What do updated Opportunity Zone Fund rules mean for investors?


The journey to codify all of the rules around Opportunity Zones has been two years in the making but finally reached its conclusion with the release of a 544-page document from the IRS in late December.

As you may recall, qualified Opportunity Zones were created by the 2017 Tax Cuts and Jobs Act to spur economic development and job creation in distressed communities throughout the country and U.S. possessions by providing tax benefits to investors who invest eligible capital into these communities. Once an investor sells an investment, they have 180 days to invest in an Opportunity Zone Fund (OZF) to defer their capital gains.

Taxpayers may defer tax on eligible capital gains by making an appropriate investment in a qualified opportunity fund and meeting other requirements. What’s even more valuable is that all capital gains derived through the investment in the Opportunity Zone itself are tax-free if held for 10 years.

There are 8,700 Opportunity Zones, and investing in them provides significant benefits for taxpayers. While there has been a flurry of interest in investing in Opportunity Zones, the program has also been dogged by uncertainty. Over the past two years, the Treasury Department has made several updates to the rulings to answer lingering questions.

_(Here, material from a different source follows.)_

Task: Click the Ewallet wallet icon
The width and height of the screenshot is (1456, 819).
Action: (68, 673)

A timing consideration for investors

With the end of 2019, Opportunity Zone investments will no longer be eligible for a 15 percent cost basis step-up because the holding period will no longer be greater than seven years. Part of the rules of Opportunity Zones require that the deferral gain must be realized before the opportunity fund investment is sold or exchanged or by Dec. 31, 2026.

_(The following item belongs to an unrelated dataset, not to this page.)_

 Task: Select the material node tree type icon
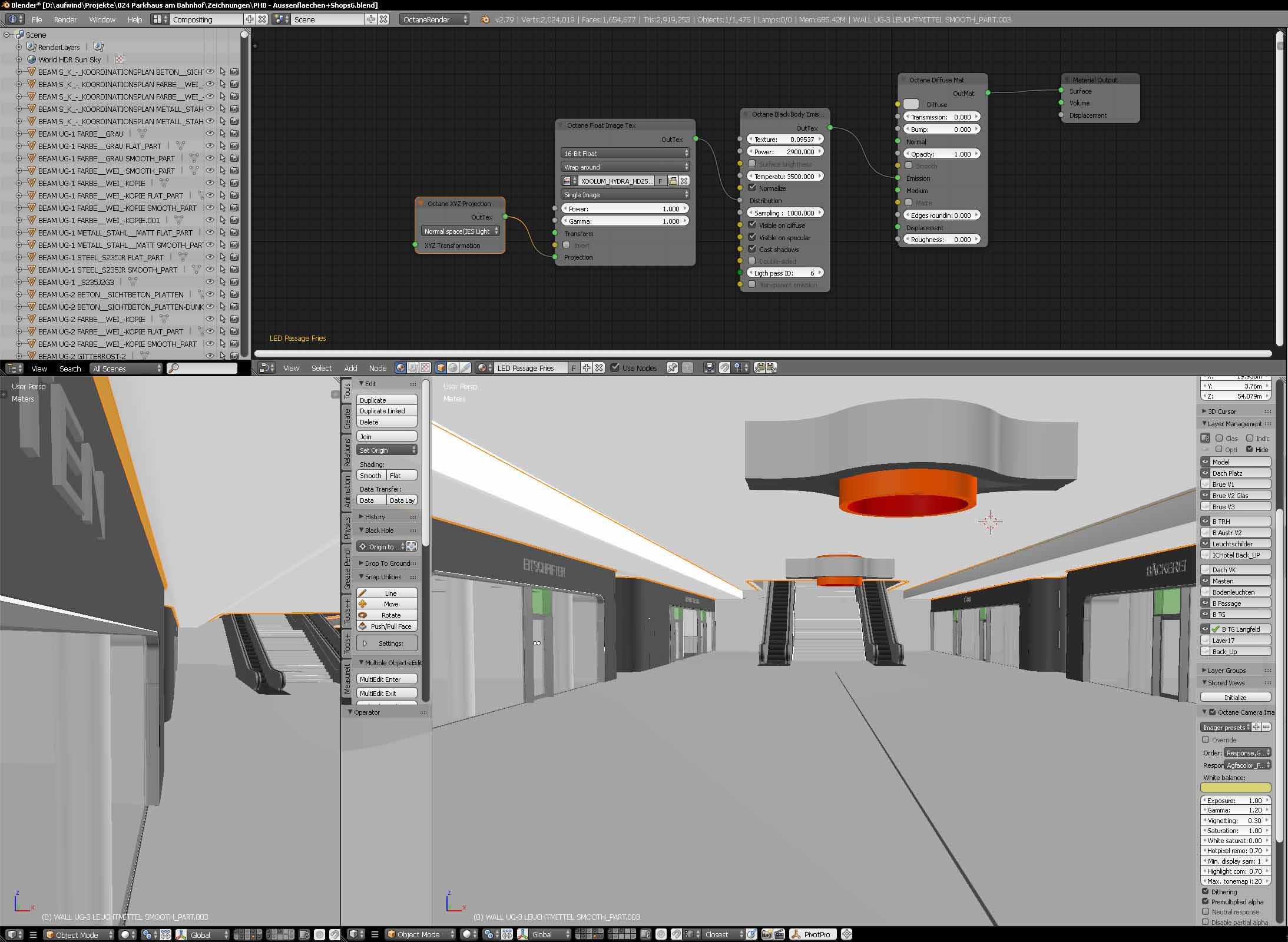point(400,368)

Some have speculated that this may cause interest in Opportunity Zone investments to level off, but the final rules could also prompt some cautious investors to dive in. A recent survey from Novogradac reported that OZFs have raised nearly $4.5 billion, the bulk of which has been in residential real estate, particularly in large multifamily projects.

Clarifications from the newest ruling

One of the most important details to come out of the new document is that OZFs can sell individual properties without having to sell the entire fund. Also, the substantial improvement rules make it clear that a developer can use the construction of a new building to contribute to the improvement of an Opportunity Zone property where there is already an existing building.

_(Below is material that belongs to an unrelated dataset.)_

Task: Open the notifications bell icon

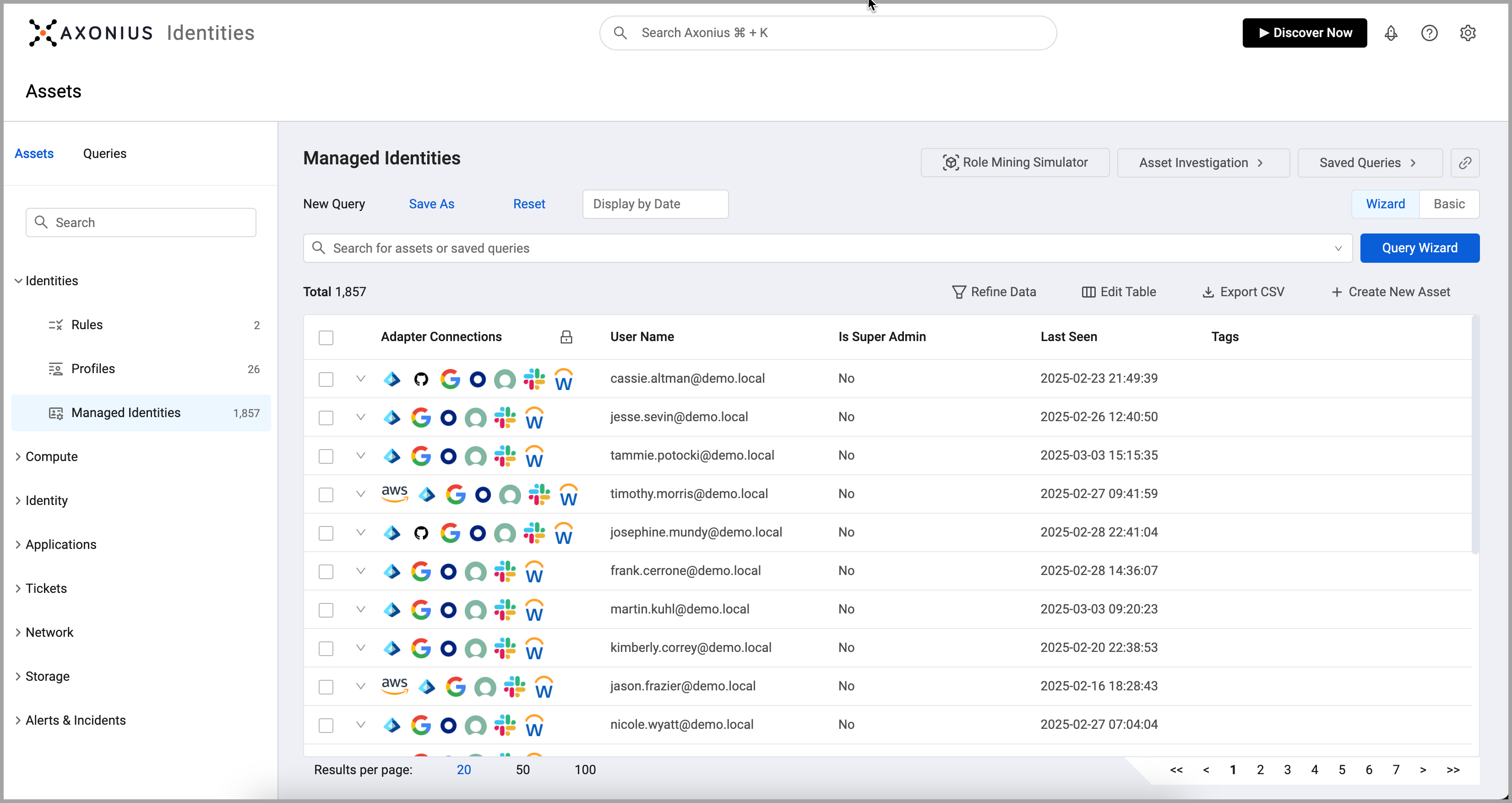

Another area of confusion has been around Section 1231, the tax form used to report gains and losses within a given year. The updates confirm that investors can invest gross Section 1231 gains even if they have net Section 1231 losses. This means that the entire amount of the capital gains from investments can be invested, not just amounts that are greater than the losses.

The updates also include a shift in the time period for investing gains achieved by selling business assets (including real estate). They now begin on the sale date rather than at the end of the year in which the assets were sold.

Another important detail is that while only capital gains taxable in the U.S. are eligible to be invested in a OZF, nonresident foreign individuals and corporations can make Opportunity Zone investments.

One shift that is especially attractive to developers is that the final regulations establish a working capital safe harbor that gives them up to 62 months to complete a project from the time when the money is first invested. This shift was in response to feedback from developers that the original 31-month deadline did not give them enough time for permits, zoning, and other concerns.

The new rules also make it more appealing for developers to plan projects on brownfield sites, which are previously developed industrial sites that are not currently in use. The developer can treat the property as satisfying the original use requirement of the Opportunity Zone rules. The regulations also take into account the remediation of contaminated land as part of the consideration of whether the land has been significantly improved.

One important consideration relates to what are termed “sin businesses.” Qualified Opportunity Zone businesses (QOBs) can only invest a maximum of 5 percent in sin businesses. The IRS defines these as a private or commercial golf course, country club, massage parlor, hot tub facility, suntan facility, racetrack or other facility used for gambling, and liquor stores.

The bottom line for investors

Overall, the new rules are good news for investors and show that there is some flexibility in the legislation. While these are meant to be the final rules, some members of Congress have asked for additional clarity and there may be still more clarifications and reporting guidelines to come.